Reactivating latent HIV with PKC agonists induces resistance to apoptosis and is associated with phosphorylation and activation of BCL2
Fig 5
BCL2+ T cells Occur More in HIV-1+ Donors than in Uninfected Donors and Express More p24 than BCL2- cells.
A-B) Primary CD4 T cells from HIV positive donors were treated ex vivo with a panel of LRAs at physiologic concentrations, and assessed for intracellular BCL2 and HIV-p24 expression by flow cytometry. Representative FACS plots on unstimulated and maximally stimulated cells are in (A). Full data are represented in (B). A ratio paired t test comparing BCL2+ cells and BCL2- cells in all treatment conditions was used to assess statistical significance. C) Potential LRA-induced proliferation or toxicity was assessed in the treated CD4 T cells from (A-B) by measuring ATP content.

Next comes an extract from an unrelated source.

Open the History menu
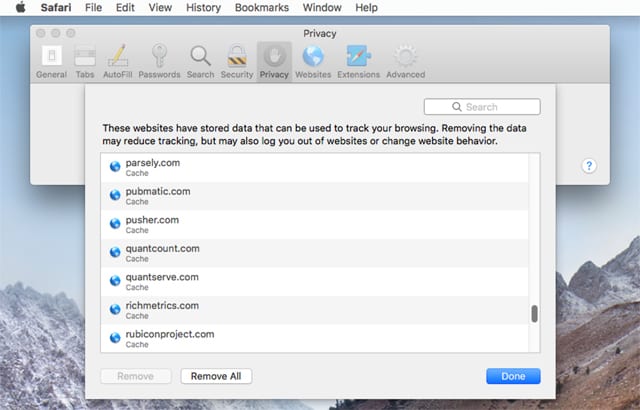[205, 8]
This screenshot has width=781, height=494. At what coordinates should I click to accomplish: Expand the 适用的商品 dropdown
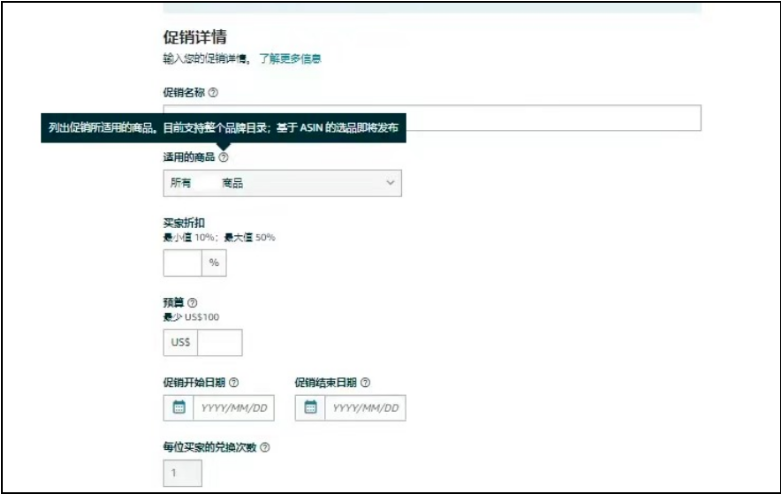pos(282,183)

D-E) Ex vivo CD4 T cells from 4 ART-suppressed, HIV positive donors were FACS sorted by intracellular BCL2 expression (D) and total HIV DNA measured in sorted cells by digital droplet PCR (E). F) PBMCs from healthy donors and HIV-positive persons were stained for T cell subsets using Live/Dead, CD3, CD4, CD8, CD27, and CD45RO. BCL2 expression in T cell subsets from healthy donors and HIV-infected persons were compared. Statistical significance was determined using multiple t tests.